Oil price retreat a relief for global economy; are more shocks on the way? – Commodity News

Raffi Boyadjian, XM Investment Research Desk

The world experienced its biggest oil price shock since the 1991 Gulf War this week after Saudi Arabian oil facilities came under fire from suspected Iranian drone and missile strikes on Saturday. The attack shut down about 50% of Saudi Arabia’s daily oil production, amounting to 5% of global supply, sending prices soaring by more than 20% in the immediate aftermath. But as the United States appears to be reluctant to engage in a military conflict with Iran and calm is seemingly restored in the markets, are further confrontations between the US and its Middle East foe inevitable?

Iran flexing its muscles

Tensions has been brewing in the Middle East for some time now as Iran has been stirring trouble in the region ever since the US unilaterally pulled out of the nuclear agreement between the West and Iran in May and imposed tough sanctions on the country, including on vital oil exports. In retaliation, Iran has been flexing its muscles in the Gulf, attacking and seizing oil tankers sailing through the strategically important Strait of Hormuz.

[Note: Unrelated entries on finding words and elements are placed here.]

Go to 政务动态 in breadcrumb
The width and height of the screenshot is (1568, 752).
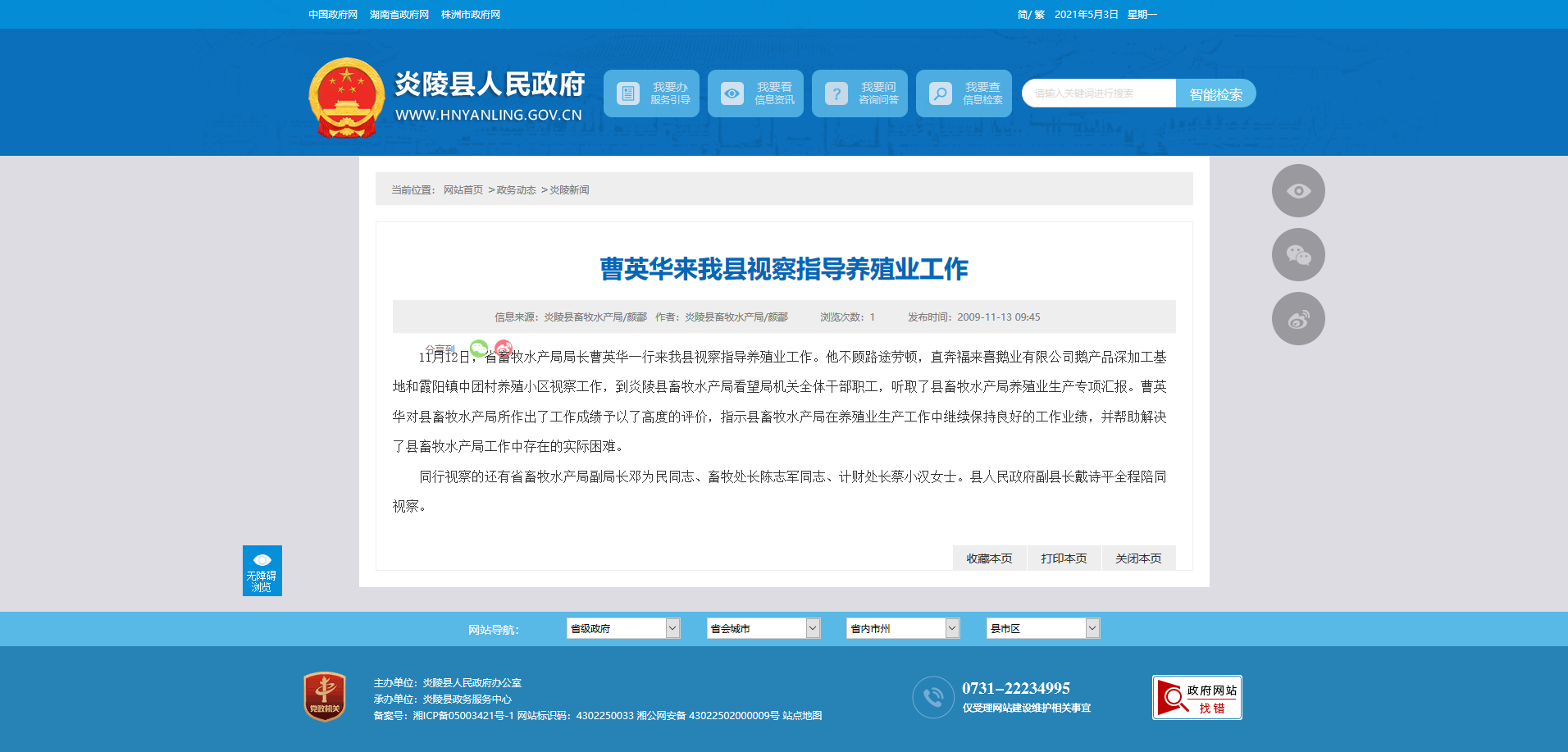pyautogui.click(x=516, y=190)
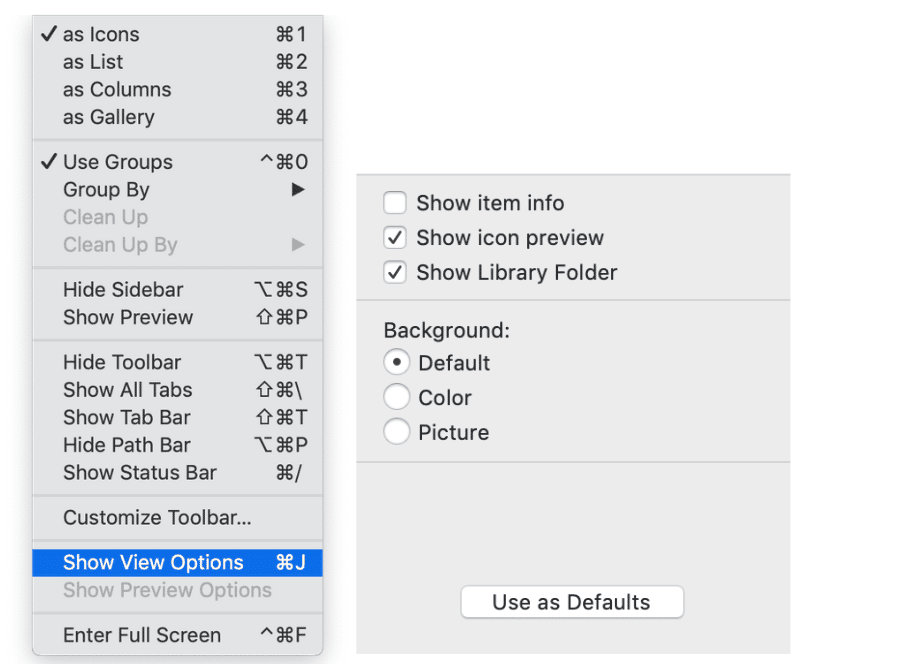Select 'Show Preview' menu entry
This screenshot has height=664, width=906.
pos(177,317)
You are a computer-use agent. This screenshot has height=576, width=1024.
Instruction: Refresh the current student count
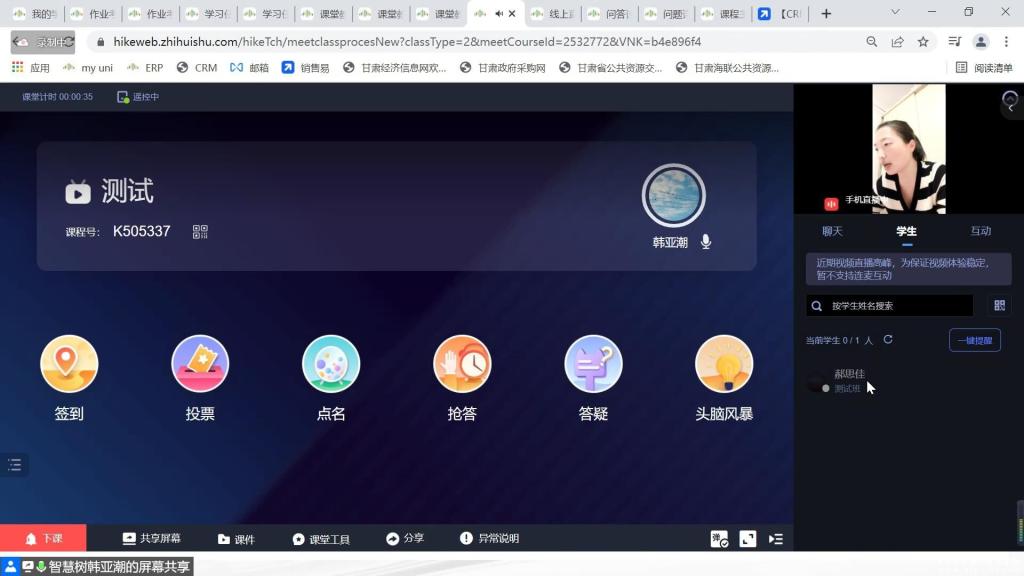pyautogui.click(x=888, y=340)
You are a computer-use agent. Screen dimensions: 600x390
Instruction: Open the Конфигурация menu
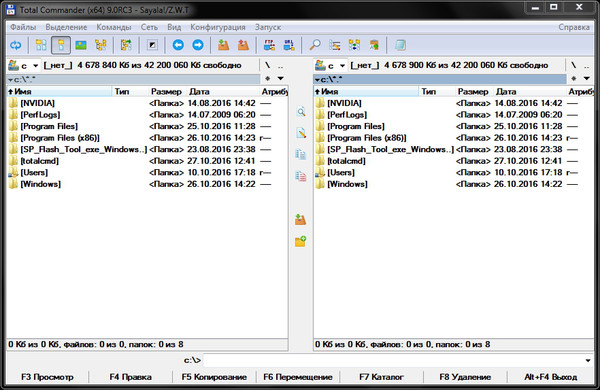pyautogui.click(x=218, y=27)
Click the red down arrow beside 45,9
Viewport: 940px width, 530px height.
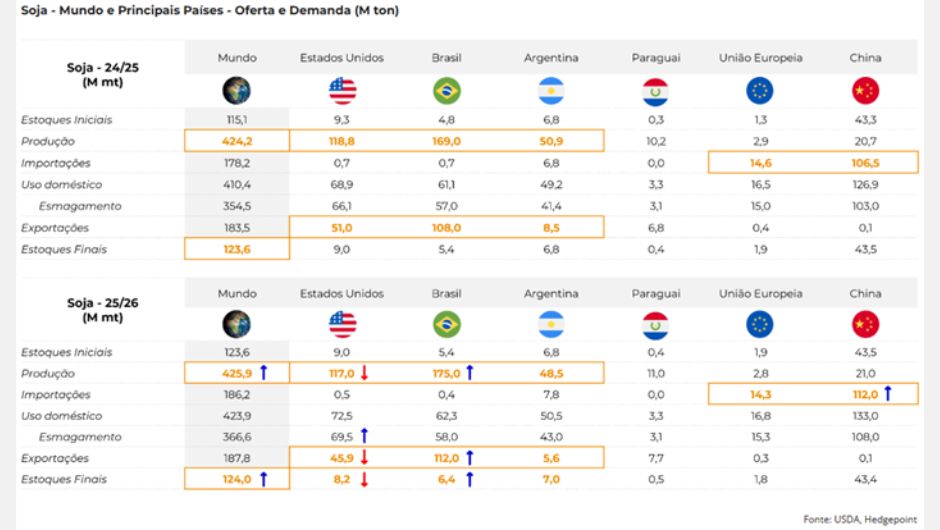coord(365,458)
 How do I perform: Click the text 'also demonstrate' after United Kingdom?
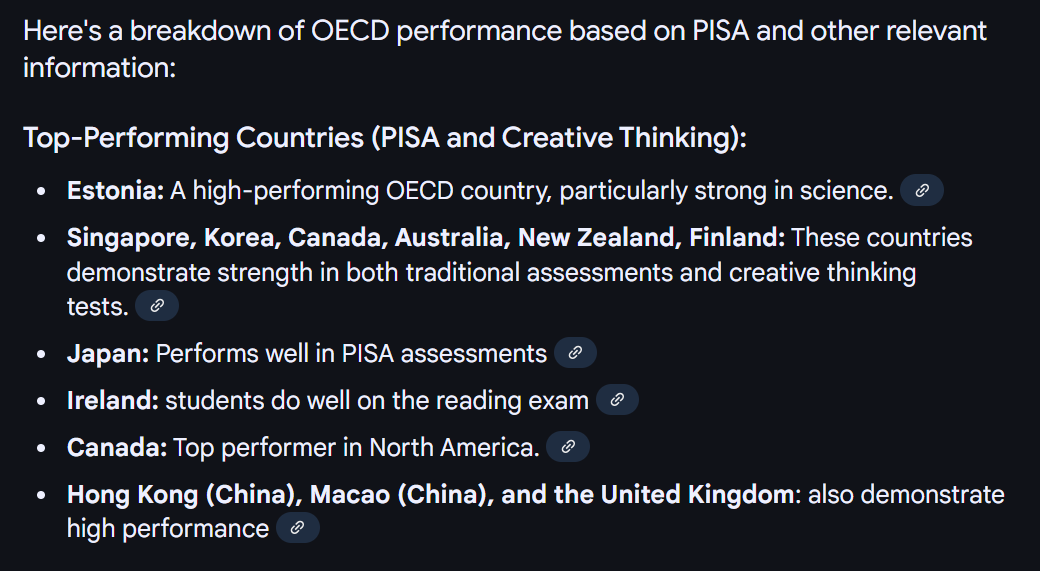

Iran has also been stamping its influence in the region by supporting Houthi rebels in Yemen, who are fighting Saudi-backed government forces in an ongoing civil war in the country. The Houthi rebels have claimed responsibility for the attacks, but it’s unlikely they have the capabilities to launch an advanced operation on the scale that targeted the two Saudi plants. Plus, evidence suggests the strikes originated from Iran.

Oil jump just a knee-jerk reaction?

But despite the highly volatile situation and the potentially devastating impact of a full-blown conflict, the surge in oil prices appears to have been just a knee-jerk reaction and the commodity has retreated substantially from the 4-month highs set on Monday.

Brent prices peaked at $71.95 a barrel, just above the 78.6% Fibonacci retracement of the April-August downleg at $71.38. They’ve since fallen to nearer the 38.2% Fibonaci at $63.41 and a further push downwards would take prices towards the 23.6% Fibonacci at $60.53, shifting the newly established bullish bias back to neutral.

Market panic faded quickly after President Trump stepped back from his initial response to the attacks when he had tweeted the US was “locked and loaded depending on verification”. And although the US has been keen to point the finger at Iran, Trump later told reporters he would “like to avoid” war with the country.

Trump opts for sanctions than war

That’s not to say Trump has ruled out military action and a major escalation is still highly possible, especially if Iran carries out further attacks in the coming days or weeks. But as the US and Saudi Arabia build up the case to incriminate Iran, Trump is taking the sanctions route, ordering his Treasury Department to slap more restrictions on Tehran.

In addition to the receding risk of an imminent war, reassurances from Saudi Arabia that production will be restored quickly has further calmed markets, helping prices retrace about 50% of Monday’s gains. The kingdom is hoping to bring production back to normal levels by the end of September and to have fully restored its output capacity by the end of November.

Price shock would scupper central banks’ easing plans

The minimal market impact of the attacks must be a huge relief for policymakers around the world given the fragile state of the global economy and the fact that many central banks have just started to ease monetary policy. A big shock in energy prices would make it difficult for central banks to cut rates and could even force rates to go up as higher fuel prices would feed through to consumer prices. But businesses would also be hurt as their costs would rise, with only energy firms benefiting. All in all, an oil shock would be a bad recipe for global growth.

It’s hard to deny this is not a reason that is motivating President Trump to steer clear of a potentially messy conflict in the region as higher energy prices would not go down too well with his supporters when elections are just around the corner. Hence, the chances of Trump ordering an attack on Iran are low at this point.

Is the US being provoked by Iran?

What is more unpredictable, however, is Iran’s behaviour. Tehran’s recent actions suggest it could be trying to lure the United States into a military conflict and it may only be a matter of time before the situation erupts into something much more severe.

Should these attacks be followed by more strikes on Saudi facilities, another surge in oil would take the price of Brent to its 2019 high of $75.60 a barrel. If a much bigger crisis were to start unfolding, the next target for the bulls is likely to be the $86-88 region, which encompasses the 2018 peak of $86.74 and the 161.8% Fibonacci extension of $87.79.

One thing’s for certain, last weekend’s events have not only highlighted the vulnerability of Saudi Arabia’s oil infrastructure to Iranian strikes, but also the lack of capacity by other nations to sufficiently substitute Saudi output should they be required to.